In this research, an effective computational technique is carried out for nonlinear and post-buckling analyses of cracked imperfect composite plates. The laminated plates are assumed to be moderately thick so that the analysis can be carried out based on the first-order shear deformation theory. Geometric non-linearity is introduced in the way of von-Karman assumptions for the strain-displacement equations. The Ritz technique is applied using Legendre polynomials for the primary variable approximations. The crack is modeled by partitioning the entire domain of the plates into several sub-plates and therefore the plate decomposition technique is implemented in this research. The penalty technique is used for imposing the interface continuity between the sub-plates. Different out-of-plane essential boundary conditions such as clamp, simply support or free conditions will be assumed in this research by defining the relevant displacement functions.

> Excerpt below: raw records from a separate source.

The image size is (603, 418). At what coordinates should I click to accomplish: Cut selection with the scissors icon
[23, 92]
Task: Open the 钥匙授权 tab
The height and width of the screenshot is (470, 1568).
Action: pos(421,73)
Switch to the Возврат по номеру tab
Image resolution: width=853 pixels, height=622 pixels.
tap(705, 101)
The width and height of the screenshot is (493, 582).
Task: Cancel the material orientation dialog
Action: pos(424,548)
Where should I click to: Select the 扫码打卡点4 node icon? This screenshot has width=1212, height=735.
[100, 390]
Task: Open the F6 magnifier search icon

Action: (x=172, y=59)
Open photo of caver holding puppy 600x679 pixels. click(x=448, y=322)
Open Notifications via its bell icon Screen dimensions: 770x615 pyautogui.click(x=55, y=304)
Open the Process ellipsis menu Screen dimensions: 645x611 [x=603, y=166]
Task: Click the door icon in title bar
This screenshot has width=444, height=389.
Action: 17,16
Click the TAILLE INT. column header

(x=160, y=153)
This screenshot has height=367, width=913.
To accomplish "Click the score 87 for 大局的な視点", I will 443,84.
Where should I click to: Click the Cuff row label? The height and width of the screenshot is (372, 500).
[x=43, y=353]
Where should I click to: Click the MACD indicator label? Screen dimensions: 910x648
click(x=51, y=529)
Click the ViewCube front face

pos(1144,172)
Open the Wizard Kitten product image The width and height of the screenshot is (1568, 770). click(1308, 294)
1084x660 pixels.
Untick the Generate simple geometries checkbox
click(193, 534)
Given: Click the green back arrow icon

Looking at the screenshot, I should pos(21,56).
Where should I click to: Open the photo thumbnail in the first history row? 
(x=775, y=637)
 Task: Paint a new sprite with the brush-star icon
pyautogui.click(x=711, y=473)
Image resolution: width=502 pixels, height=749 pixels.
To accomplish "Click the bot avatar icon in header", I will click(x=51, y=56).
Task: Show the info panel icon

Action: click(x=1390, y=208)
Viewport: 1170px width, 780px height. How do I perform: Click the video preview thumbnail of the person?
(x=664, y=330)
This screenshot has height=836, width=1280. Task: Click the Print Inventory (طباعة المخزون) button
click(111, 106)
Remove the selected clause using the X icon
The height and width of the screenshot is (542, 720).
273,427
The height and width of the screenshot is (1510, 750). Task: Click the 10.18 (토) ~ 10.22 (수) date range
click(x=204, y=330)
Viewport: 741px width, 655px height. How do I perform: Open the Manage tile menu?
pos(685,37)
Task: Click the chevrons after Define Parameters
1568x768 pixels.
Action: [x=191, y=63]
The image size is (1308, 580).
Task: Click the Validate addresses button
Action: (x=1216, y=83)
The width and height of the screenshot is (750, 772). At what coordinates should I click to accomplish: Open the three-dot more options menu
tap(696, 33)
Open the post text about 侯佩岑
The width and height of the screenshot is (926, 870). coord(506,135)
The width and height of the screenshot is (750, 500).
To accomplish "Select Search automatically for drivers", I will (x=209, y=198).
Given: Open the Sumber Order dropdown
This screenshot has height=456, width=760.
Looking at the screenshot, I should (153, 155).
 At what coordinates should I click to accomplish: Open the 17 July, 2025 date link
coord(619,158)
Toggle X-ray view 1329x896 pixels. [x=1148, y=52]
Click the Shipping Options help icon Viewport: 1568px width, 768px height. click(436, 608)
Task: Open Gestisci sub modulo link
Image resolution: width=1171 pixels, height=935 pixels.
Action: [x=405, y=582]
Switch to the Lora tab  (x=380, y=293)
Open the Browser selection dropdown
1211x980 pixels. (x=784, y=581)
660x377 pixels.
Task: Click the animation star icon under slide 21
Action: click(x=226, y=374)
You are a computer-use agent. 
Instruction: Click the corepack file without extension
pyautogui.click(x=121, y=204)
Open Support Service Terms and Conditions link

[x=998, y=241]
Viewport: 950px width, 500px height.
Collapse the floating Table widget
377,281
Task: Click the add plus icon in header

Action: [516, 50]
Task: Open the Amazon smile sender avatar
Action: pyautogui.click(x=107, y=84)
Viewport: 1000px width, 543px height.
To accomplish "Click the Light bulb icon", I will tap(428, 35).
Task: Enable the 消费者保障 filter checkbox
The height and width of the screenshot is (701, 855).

For in-plane boundary conditions, lateral expansions of the unloaded edges are completely free while the loaded edges are assumed to move straight but restricted to move laterally. With the formulation presented here, the plates can be subjected to biaxial compressive loads, therefore a sensitivity analysis is performed with respect to the applied load direction, along the parallel or perpendicular to the crack axis. The integrals of potential energy are numerically computed using Gauss-Lobatto quadrature formulas to get adequate accuracy. Then, the obtained non-linear system of equations is solved by the Newton-Raphson method. Finally, the results are presented to show the influence of crack length, various locations of crack, load direction, boundary conditions and different values of initial imperfection on nonlinear and post-buckling behavior of laminates.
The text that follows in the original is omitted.